The relative error comparison of different integration models in Data11.

The relative error comparison of different integration models in Data12.
4.3. Verification of the Selective Dynamic Weights of Neural Network Ensemble
In this section, the improved points of the two parts mentioned above are combined and then compared with BP, Elman, and the traditional NNE algorithm, and the selective dynamic weights of neural network ensemble algorithm proposed in this paper are supposed to be DW-NNE.
The performance comparison of each model in Data11 and Data12 is shown in Tables 5 and 6.
The performance comparison of different neural network ensemble models in Data11.
The performance comparison of different neural network ensemble models in Data12.
The comparison of relative error in Figures 9 and 10 shows that BP is relatively stable. Except that the individual points show relatively large deviation, the vast majority of points’ error in Elman neural network is relatively small. In addition, from the overall trend of neural network integrated model, the whole prediction accuracy tends to be steady and its error fluctuation is small, except that the rate of prediction error in very few points is higher than that of single model. However, the fluctuation of the error has been significantly reduced after being further optimized by using the method proposed in this paper.

The relative error comparison of different neural network ensemble models in Data11.

The relative error comparison of different neural network ensemble models in Data12.

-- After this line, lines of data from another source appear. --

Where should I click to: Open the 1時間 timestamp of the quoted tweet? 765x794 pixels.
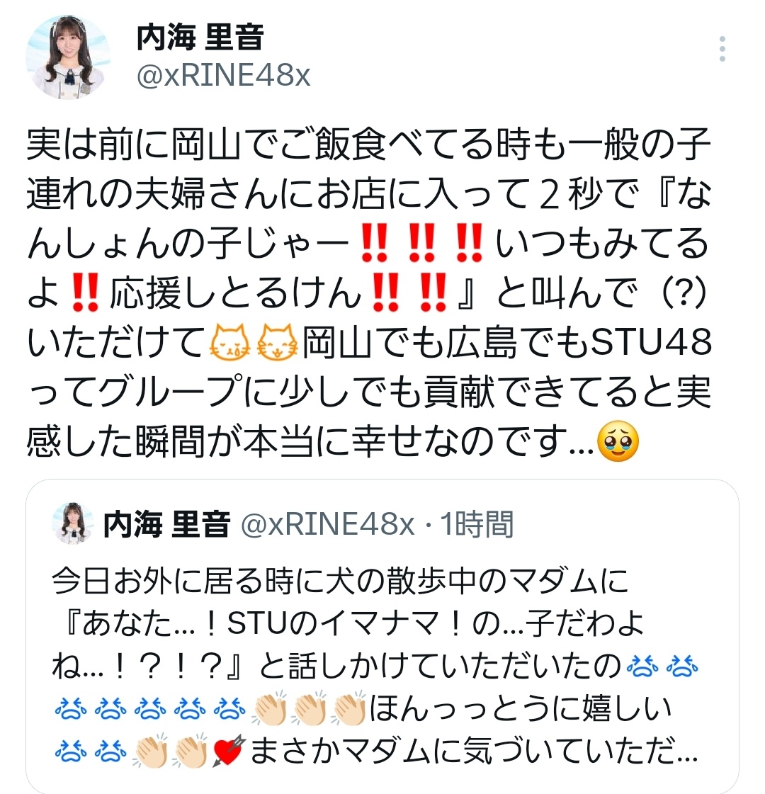tap(477, 524)
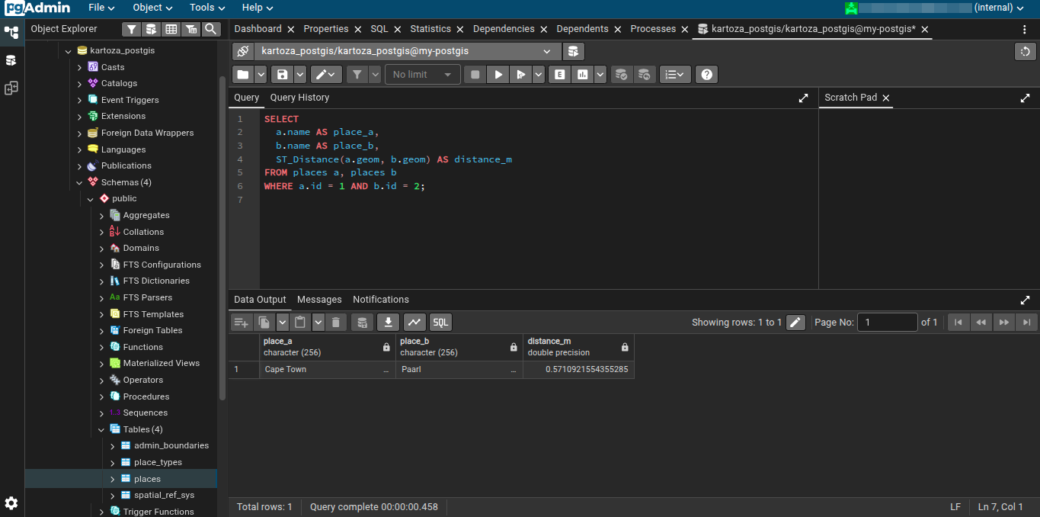Image resolution: width=1040 pixels, height=517 pixels.
Task: Click the SQL button in results toolbar
Action: point(440,323)
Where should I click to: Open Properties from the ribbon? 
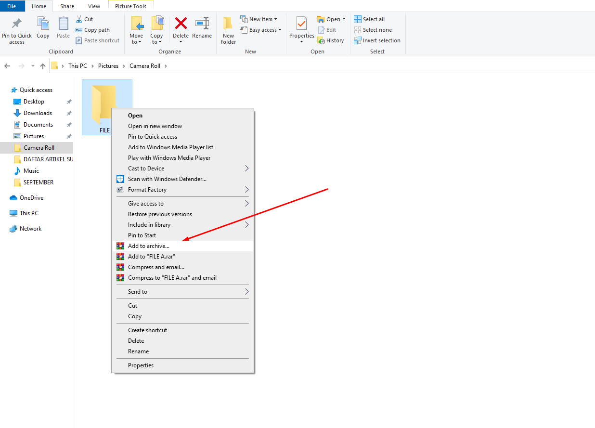click(301, 24)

Besides, the comparison with each predictive index of each model in Table 2 proves that after using the integrated method, the performance under MAE, MSE, and MAPE, three indicators, was significantly improved compared with any other single models. In addition, due to the fact that the DW-NNE algorithm proposed in this paper combines two kinds of improvement methods based on the traditional integration methods, the integration effect has been further improved; meanwhile its generalization ability also has been enhanced.

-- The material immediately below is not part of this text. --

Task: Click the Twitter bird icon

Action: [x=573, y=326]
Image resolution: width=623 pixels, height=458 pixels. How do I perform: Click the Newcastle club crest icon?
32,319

The above analysis shows that DW-NNE algorithm proposed in this paper can achieve better prediction effect than other methods.
5. Conclusion
The paper proposed a novel dynamic weight neural network ensemble model (DW-NNE), which solves the problem that the clustering number of clustering algorithm cannot be automatically selected in individual optimization of neural network set. Besides that, the integration output model based on dynamic weight was set up in the paper, and two improved points proposed in the paper have been proved through experiment that they can improve the prediction effect of neural network integration in the software reliability which has the relatively obvious improvements compared with the prediction performance of the traditional models.
Footnotes
Conflict of Interests
The authors declare that there is no conflict of interests regarding the publication of this paper.
Acknowledgment
The authors acknowledge the support of the Natural Science Foundation of Shandong Province, China (no. ZR2013FL034).